It is rare for the Bush White House to offer a correct assessment of anything that has happened in Iraq. But White House communications director Dan Bartlett could not have been more right when he acknowledged that the wounding of Italian journalist Giuliana Sgrena - and the killing of an Italian secret service agent who shielded her from a spray of bullets fired by U.S. troops - was "horrific."
There have been so many unnecessary deaths, so many instances of brutality and so many ugly developments in Iraq that it would be ridiculous to try to identify the most horrific among them. But the wounding of Sgrena, a respected left-wing journalist, and the killing of agent Nicola Calipari certainly will rank high on the list.
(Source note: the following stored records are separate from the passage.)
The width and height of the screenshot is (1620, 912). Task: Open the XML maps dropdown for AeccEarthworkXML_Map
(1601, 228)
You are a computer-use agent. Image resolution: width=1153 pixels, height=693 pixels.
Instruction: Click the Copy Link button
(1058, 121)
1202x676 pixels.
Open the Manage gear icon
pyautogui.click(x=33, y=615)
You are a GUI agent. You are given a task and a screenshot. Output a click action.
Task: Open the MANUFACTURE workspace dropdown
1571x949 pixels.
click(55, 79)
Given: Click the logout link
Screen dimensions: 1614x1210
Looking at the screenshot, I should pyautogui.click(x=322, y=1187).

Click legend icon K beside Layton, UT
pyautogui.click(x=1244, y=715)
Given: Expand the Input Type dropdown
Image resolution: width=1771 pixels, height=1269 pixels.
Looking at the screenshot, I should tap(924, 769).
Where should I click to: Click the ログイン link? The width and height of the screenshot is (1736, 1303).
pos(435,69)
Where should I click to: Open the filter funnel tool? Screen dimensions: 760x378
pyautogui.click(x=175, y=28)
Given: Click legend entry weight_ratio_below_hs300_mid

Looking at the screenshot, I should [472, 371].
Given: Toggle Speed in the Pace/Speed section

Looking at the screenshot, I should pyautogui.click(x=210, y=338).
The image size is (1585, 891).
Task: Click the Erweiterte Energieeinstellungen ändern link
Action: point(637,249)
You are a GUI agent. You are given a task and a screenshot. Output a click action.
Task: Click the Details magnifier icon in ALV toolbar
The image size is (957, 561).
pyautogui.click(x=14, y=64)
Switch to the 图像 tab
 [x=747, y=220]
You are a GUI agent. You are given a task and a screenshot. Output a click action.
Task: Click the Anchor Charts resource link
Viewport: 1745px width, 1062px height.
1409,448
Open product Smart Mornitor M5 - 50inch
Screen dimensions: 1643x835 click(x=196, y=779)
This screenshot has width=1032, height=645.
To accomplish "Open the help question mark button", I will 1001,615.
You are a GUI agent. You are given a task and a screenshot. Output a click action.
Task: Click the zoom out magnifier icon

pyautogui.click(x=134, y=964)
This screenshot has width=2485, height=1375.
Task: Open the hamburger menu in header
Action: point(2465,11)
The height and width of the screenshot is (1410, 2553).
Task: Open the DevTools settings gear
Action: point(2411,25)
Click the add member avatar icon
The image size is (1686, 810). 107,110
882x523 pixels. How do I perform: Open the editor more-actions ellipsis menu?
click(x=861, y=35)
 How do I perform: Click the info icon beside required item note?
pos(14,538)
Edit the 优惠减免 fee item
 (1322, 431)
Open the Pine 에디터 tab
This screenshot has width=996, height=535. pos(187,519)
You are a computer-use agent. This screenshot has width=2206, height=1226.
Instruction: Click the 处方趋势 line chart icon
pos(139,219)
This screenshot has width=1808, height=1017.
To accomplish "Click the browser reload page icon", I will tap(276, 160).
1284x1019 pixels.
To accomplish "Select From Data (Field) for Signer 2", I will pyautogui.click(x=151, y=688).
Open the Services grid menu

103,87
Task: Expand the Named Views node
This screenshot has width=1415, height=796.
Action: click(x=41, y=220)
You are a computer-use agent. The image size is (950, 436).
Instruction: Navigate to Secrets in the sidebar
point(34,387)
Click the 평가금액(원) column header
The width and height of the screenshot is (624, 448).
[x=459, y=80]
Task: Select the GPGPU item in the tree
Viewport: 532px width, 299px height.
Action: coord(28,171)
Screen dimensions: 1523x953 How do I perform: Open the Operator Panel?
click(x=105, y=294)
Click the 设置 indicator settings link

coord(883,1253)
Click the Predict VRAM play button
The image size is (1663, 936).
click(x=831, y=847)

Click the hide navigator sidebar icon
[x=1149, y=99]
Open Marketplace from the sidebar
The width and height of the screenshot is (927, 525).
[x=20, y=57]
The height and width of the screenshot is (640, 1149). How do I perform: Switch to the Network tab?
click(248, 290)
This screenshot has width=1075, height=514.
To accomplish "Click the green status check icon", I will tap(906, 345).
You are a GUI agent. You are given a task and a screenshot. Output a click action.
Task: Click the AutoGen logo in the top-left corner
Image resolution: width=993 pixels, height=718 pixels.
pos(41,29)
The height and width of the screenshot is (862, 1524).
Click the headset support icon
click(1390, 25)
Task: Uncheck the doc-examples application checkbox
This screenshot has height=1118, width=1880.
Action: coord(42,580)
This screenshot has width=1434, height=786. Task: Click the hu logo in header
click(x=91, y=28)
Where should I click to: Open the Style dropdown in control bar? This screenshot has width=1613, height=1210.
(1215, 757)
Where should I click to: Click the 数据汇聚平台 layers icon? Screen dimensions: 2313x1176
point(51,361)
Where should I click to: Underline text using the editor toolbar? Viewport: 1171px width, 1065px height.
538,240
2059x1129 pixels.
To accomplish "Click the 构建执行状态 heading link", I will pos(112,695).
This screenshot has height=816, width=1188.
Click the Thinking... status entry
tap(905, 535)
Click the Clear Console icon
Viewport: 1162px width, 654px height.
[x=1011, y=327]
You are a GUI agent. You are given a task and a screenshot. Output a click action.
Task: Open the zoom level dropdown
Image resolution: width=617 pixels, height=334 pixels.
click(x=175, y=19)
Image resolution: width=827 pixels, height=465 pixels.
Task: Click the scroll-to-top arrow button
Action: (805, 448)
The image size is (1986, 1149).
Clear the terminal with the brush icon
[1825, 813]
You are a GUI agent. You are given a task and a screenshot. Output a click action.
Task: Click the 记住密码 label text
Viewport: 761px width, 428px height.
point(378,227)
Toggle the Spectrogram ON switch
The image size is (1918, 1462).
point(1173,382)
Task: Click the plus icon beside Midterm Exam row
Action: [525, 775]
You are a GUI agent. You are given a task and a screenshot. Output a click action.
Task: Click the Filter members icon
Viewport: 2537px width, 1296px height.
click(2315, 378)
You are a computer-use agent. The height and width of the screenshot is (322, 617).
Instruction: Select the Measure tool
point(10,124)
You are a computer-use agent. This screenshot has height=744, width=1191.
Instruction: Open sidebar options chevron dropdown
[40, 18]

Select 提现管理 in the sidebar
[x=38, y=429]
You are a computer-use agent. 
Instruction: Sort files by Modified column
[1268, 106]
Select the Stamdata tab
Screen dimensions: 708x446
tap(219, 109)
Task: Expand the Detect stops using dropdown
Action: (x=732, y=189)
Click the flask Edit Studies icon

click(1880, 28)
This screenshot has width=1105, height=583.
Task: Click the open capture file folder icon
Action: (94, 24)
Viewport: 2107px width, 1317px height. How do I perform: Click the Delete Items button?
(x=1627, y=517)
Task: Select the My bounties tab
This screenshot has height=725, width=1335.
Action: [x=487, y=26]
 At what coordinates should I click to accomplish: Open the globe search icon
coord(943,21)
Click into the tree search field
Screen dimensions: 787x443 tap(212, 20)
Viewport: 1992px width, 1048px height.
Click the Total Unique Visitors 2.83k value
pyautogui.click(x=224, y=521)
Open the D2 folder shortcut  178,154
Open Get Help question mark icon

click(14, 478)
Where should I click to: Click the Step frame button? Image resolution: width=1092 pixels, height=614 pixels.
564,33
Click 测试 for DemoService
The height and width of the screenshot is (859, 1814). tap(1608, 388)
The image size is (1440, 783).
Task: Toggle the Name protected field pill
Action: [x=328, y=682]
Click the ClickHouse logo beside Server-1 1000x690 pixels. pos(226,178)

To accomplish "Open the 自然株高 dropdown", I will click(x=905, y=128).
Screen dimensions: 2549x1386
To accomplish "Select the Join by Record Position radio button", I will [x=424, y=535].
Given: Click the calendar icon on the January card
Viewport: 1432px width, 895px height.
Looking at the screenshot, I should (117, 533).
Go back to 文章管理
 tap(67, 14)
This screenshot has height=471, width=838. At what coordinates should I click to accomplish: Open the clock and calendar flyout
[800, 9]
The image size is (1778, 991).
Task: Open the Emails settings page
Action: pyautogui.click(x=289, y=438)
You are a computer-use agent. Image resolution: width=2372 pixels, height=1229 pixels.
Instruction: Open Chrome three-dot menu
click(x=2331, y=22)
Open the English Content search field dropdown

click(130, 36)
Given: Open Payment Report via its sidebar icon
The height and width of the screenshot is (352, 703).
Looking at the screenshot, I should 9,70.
And it could have dramatic repercussions for President Bush's misadventure in that battered land.
The United States is claiming that the attack on the car that was carrying Sgrena to the airport after she was released from more than a month of captivity by Iraqi insurgents took place only after Sgrena's driver failed to heed signals to stop at a checkpoint. Sgrena disputes that scenario, however, telling an Italian television interviewer that "there was no bright light, no signal."
Sgrena said the car was traveling at normal speed and that the first indication she had of trouble came when the U.S. troops started firing on the vehicle. "At that point a rain of fire and bullets came at us, forever silencing the happy voices from a few minutes earlier," Sgrena wrote in an article published Sunday in her newspaper, Il Manifesto.
Sgrena wrote that she lived because "Nicola Calipari dove on top of me to protect me and immediately, and I mean immediately, I felt his last breath as he died on me."
The editor of Il Manifesto said Italian officials told him that between 300 and 400 rounds were fired into the car. Along with Sgrena, two Italian intelligence agents were wounded in the shooting.
Bartlett describes this as an "accident." Many Italians, including Sgrena, are not so sure. "The fact that the Americans don't want negotiations to free the hostages is known," she told a television interviewer. "The fact that they do everything to prevent the adoption of this practice to save the lives of people held hostage, everybody knows that. So I don't see why I should rule out that I could have been the target."
This is an exceptionally serious charge, which no one should accept at face value. This is not a place for speculation; this is a place for aggressive investigation. The problem is that, with the administration's track record, the results of any U.S.-led investigation that clears the United States of wrongdoing will be greeted with skepticism. The Bush administration, which desperately wants to maintain Italian political and military support for the occupation of Iraq, has a serious credibility problem.
The international journalists organization Reporters Without Borders has called for a United Nations investigation of the incident. Citing problems with past investigations managed by the U.S. military, Reporters Without Borders secretary general Robert Menard said, "It is clear that this enquiry cannot be conducted just by the U.S. Army."
Whether the U.N. is the proper investigatory agency can be debated. But there can be no question about the need for an independent inquiry. If this was the accident that the White House claims, that needs to be established beyond a shadow of a doubt. If it was something other than an accident, then the truth must be revealed - not merely to aid the decisions of Italian leaders but to provide honest American officials with the information they need to address a state of affairs that could give new meaning to the term "horrific."